Paroled in November 1988, Kody returned to a South Central transformed by crack cocaine and automatic weapons. He took a job as a file clerk, driven by the conviction that he must join the working class to understand the weight of the state. He gave backyard lectures to young Eight Trays and distributed political pamphlets. The most painful obligation was visiting Crazy De in jail. Separated by Plexiglas, De told Kody he was "stuck," facing the death penalty for two murders and a kidnapping. De respected Kody's transformation but declared that gangsterism continues. When the phone clicked off, the two men saluted each other: Kody with a clenched fist, De with the Eight Tray sign. Kody recognized this as the breaking of the final chain.

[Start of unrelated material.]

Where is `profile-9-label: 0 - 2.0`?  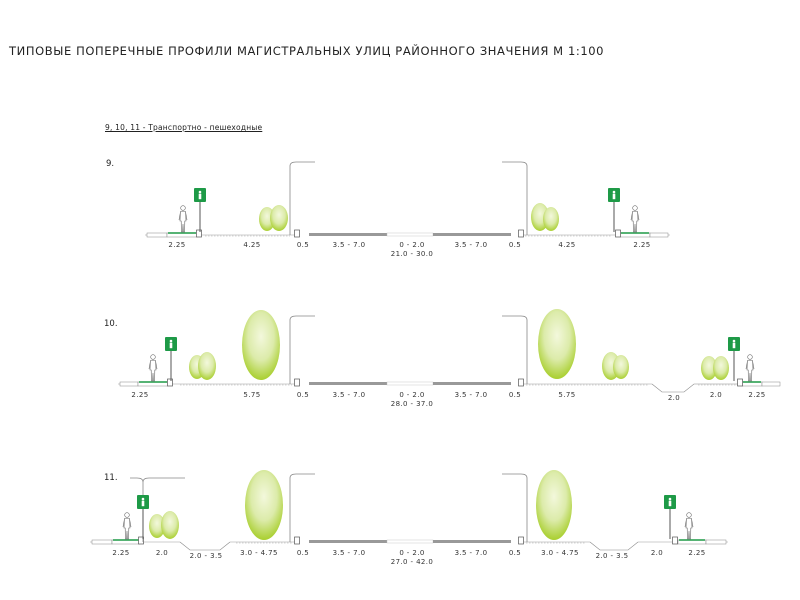 profile-9-label: 0 - 2.0 is located at coordinates (412, 245).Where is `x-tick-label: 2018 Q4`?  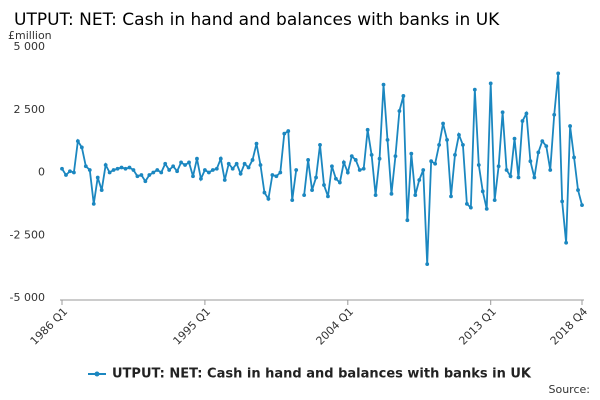
x-tick-label: 2018 Q4 is located at coordinates (570, 326).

In the Epilogue, written from solitary confinement, Shakur reports that he was captured again in January 1991 for assaulting a crack dealer, receiving seven years. He notes that Kershaun has joined the New Afrikan Independence Movement and lectures nationally, that he and Tamu married before this incarceration, and that Crazy De escaped the death penalty but received life without parole. Reflecting on the 1992 Los Angeles uprising, Shakur interprets the rebellion as an inevitable eruption of oppression. He acknowledges the Crip-Blood ceasefire but stresses that meaningful peace requires Crip-on-Crip peace first. He closes with a plea for children who deserve a decent childhood where they live, declaring his dedication to eradicating the causes of gangsterism.